気候変動アクション環境大臣表彰の受賞が決まった「中川」の皆さん

 和歌山県田辺市文里2丁目の育林業「中川」が、本年度の気候変動アクション環境大臣表彰「普及・促進部門」で大賞に選ばれた。中川は育林に特化した「木を伐(き)らない林業」を提唱。森林教育や防災活動にも取り組み、地域活性化に貢献している。働き方改革を進め、多様な人材が活躍している点も評価された。

 中川は2016年の事業開始から6年間で354ヘクタールを植林した。約4千ヘクタールの民有林を地元の伐採業者と連携して管理している。連携により次の植林を考慮した伐採ができる上、安定的に製材所に木材を提供できる。

 17年からは地域で拾えるドングリで育苗を展開。耕作放棄地や空き地を利用して、現在スギ・ヒノキ約7万本、ウバメガシをはじめとした広葉樹約3万本を育苗している。地元の中学校や企業、障害者雇用団体も育苗に協力している。

 ICT(情報通信技術)も積極的に導入。19年に林業用大型ドローンを開発し、労働の省力化、資材運搬の安全性向上が可能となった。

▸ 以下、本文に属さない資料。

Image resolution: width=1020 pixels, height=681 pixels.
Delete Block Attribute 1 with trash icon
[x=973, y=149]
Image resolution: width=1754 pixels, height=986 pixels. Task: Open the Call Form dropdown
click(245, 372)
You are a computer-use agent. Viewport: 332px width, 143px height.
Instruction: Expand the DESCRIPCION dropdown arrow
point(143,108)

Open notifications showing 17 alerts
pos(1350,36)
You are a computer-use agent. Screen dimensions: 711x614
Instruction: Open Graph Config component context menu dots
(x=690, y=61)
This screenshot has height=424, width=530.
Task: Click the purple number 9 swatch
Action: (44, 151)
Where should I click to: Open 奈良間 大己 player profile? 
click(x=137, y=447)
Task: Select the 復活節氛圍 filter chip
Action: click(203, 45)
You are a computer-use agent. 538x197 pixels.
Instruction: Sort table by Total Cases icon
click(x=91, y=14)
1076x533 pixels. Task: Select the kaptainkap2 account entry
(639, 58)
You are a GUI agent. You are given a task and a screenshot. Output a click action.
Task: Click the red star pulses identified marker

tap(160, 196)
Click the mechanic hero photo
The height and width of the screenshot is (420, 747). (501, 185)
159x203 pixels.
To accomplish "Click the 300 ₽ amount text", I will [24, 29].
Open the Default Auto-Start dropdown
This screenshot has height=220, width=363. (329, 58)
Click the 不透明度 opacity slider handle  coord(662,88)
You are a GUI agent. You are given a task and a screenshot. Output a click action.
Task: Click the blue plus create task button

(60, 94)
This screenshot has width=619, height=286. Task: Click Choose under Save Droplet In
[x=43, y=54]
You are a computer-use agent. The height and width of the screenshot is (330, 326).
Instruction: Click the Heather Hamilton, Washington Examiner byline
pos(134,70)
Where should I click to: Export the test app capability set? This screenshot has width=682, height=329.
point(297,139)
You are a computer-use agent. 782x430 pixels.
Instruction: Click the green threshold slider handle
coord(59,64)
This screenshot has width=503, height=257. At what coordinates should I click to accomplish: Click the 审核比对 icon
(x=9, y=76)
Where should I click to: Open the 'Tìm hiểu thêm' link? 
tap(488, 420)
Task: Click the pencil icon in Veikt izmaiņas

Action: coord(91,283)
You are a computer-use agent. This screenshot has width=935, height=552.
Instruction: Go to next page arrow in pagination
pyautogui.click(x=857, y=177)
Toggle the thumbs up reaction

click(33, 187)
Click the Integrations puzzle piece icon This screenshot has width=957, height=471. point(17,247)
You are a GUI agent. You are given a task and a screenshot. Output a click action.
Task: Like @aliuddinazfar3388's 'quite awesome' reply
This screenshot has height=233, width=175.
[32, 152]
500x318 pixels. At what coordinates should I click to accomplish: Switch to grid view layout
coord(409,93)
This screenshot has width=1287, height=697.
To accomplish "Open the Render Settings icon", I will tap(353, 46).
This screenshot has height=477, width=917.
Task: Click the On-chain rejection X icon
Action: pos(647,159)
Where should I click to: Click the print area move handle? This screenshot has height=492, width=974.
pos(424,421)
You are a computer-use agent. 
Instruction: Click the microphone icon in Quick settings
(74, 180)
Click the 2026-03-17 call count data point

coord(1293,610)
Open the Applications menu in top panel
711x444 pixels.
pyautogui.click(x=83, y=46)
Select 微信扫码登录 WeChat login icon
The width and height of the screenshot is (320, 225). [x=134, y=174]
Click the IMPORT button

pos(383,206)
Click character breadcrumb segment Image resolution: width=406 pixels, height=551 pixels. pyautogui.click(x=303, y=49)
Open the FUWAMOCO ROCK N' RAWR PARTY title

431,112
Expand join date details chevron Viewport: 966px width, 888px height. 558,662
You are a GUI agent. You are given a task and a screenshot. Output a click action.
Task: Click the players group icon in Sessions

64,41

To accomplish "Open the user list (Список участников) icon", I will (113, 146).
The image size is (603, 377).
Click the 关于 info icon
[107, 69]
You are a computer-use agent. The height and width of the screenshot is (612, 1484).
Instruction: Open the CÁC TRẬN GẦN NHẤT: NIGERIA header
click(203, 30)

 事業の原点は働き方改革。創業者の中川雅也さんが会社員時代、当時3歳の息子に「遊んでほしい」と言われ、子どもと遊びながらできる仕事を模索した結果が、林業での起業だった。

 中川では好きな時間に働ける1日6時間のフレックスタイム制を導入。給料査定は2カ月に1回あり、頑張りが給料に反映されやすい。役員報酬は新入社員以下に設定。全員の給与明細を公開している。

 約30人いる正社員の半数は県外からの移住者。求人情報を発信していないが、20年以降毎年20人以上の応募があるという。従業員やインターン生が全国各地で起業するなど林業の裾野も広げている。

 中川は「受賞を機に、山に興味を持つ人が一人でも増えればうれしい。本年度中に(森林保護や再生可能エネルギー設備導入などによって削減された二酸化炭素排出量をクレジットとして政府が認証する)『J―クレジット事業』に参入予定。地方から都会に対し、環境の価値を伝えていきたい」と話している。

 気候変動アクション環境大臣表彰は、気候変動の緩和や適応に顕著な功績のあった個人、団体の功績をたたえる賞。普及・促進部門以外に、開発・製品化部門、先進導入・積極実践部門があり、大賞は計7件。表彰式は12月4日に東京都である。